:: Goal of the exercise ::
Find every line below with the word "option" in it, and copy each one.

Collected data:
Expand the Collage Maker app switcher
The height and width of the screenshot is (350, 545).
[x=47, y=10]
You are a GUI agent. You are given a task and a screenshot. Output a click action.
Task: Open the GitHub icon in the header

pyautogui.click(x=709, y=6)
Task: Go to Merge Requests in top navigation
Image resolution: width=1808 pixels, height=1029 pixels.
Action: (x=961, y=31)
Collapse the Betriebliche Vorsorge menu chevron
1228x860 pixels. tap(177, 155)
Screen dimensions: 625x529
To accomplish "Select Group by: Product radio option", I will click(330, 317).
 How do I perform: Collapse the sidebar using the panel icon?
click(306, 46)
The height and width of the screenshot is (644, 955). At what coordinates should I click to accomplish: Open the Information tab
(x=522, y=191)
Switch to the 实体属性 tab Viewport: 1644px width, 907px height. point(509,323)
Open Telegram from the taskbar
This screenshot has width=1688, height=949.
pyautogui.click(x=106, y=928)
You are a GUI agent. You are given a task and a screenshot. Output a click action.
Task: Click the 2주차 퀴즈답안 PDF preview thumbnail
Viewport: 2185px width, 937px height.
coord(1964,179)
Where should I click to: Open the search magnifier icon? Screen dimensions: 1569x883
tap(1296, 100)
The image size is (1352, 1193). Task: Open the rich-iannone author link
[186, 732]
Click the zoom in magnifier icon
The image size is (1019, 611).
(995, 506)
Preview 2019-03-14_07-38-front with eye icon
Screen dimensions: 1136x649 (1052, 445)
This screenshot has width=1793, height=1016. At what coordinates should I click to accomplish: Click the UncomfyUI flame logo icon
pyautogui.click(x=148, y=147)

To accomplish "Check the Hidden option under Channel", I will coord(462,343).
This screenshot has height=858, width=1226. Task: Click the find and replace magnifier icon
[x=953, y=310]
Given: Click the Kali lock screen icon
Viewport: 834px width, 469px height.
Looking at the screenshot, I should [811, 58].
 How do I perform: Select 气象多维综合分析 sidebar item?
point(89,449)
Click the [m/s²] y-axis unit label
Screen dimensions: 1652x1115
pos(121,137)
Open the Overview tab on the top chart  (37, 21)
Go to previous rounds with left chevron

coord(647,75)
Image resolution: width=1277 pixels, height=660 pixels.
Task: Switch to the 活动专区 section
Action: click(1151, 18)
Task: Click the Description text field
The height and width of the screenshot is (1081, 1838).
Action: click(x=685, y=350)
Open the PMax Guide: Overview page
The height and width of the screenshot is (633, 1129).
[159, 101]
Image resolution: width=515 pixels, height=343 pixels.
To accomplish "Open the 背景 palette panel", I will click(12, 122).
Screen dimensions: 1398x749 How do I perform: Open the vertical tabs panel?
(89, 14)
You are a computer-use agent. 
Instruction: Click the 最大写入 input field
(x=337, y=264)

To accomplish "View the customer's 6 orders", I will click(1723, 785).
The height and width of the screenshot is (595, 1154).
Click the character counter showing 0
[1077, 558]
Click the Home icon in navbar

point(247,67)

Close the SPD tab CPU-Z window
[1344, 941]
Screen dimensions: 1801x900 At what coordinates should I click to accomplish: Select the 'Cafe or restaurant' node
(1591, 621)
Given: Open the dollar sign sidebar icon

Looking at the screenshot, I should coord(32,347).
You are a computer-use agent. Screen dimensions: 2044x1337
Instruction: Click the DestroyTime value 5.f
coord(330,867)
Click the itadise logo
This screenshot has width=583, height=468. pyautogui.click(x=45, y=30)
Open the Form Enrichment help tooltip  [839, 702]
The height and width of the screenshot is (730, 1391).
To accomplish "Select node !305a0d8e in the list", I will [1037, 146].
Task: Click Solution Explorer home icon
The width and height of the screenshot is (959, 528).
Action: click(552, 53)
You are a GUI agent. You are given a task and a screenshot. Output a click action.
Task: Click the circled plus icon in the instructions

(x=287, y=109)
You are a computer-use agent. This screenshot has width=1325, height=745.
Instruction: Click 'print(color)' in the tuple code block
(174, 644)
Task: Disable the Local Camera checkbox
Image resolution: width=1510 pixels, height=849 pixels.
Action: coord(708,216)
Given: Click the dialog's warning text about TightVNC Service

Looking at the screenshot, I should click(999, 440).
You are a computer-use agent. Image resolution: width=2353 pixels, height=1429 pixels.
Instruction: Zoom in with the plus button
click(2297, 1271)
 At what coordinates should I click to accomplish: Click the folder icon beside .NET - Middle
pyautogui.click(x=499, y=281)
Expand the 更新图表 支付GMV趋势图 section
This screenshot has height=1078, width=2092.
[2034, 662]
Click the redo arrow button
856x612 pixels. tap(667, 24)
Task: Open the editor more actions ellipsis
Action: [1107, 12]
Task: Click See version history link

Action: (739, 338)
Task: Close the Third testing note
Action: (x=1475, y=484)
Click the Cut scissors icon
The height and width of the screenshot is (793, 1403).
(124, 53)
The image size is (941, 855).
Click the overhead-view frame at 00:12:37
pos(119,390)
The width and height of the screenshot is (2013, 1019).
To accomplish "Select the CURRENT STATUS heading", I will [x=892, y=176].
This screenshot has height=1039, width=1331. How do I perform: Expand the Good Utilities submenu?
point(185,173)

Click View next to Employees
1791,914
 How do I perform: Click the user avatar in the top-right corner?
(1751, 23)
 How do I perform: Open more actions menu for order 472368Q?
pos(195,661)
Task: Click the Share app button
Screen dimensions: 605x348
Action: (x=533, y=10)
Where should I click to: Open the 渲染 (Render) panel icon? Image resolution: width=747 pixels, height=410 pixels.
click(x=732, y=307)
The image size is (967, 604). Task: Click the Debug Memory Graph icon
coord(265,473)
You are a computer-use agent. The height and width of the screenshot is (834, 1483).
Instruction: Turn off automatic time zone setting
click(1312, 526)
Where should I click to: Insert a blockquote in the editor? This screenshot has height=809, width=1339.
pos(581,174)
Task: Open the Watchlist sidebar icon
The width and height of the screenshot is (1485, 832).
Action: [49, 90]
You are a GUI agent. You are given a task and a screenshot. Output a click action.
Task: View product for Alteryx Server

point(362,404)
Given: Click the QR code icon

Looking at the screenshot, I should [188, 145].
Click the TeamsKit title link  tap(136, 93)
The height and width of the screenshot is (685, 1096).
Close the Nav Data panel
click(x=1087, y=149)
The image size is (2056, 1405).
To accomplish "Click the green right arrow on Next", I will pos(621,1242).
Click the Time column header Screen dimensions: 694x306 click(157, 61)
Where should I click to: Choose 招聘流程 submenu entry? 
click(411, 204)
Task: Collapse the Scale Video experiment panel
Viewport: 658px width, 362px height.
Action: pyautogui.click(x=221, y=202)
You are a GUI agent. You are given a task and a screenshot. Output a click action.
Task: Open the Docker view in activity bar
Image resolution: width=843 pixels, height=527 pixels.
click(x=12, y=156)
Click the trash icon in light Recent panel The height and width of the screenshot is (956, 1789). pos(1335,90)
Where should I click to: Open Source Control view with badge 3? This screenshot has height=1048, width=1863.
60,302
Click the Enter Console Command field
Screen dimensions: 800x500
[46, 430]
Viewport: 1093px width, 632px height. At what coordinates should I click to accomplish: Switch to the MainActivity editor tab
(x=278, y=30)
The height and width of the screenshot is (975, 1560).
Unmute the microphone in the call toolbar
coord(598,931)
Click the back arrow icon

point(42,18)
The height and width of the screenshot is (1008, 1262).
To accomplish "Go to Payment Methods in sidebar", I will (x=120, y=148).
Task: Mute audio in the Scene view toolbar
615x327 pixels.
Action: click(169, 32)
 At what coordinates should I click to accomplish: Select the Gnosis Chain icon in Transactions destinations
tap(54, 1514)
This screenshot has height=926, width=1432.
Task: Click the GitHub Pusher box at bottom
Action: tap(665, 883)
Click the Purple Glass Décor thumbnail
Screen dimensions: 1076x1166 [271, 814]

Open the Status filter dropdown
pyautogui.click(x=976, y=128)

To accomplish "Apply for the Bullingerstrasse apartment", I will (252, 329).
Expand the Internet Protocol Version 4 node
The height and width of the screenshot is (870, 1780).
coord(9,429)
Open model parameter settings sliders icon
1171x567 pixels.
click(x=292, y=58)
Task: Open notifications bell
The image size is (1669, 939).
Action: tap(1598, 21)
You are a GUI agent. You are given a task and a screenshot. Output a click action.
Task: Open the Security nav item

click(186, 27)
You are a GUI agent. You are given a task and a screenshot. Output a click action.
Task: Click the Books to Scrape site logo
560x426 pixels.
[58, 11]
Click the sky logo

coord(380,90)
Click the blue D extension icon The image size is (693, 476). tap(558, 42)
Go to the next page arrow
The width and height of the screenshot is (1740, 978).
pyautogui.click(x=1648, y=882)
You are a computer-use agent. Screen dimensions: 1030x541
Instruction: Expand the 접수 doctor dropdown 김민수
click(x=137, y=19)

:: Solved exercise ::
To accomplish "Select Group by: Product radio option", I will click(330, 317).
To accomplish "Check the Hidden option under Channel", I will coord(462,343).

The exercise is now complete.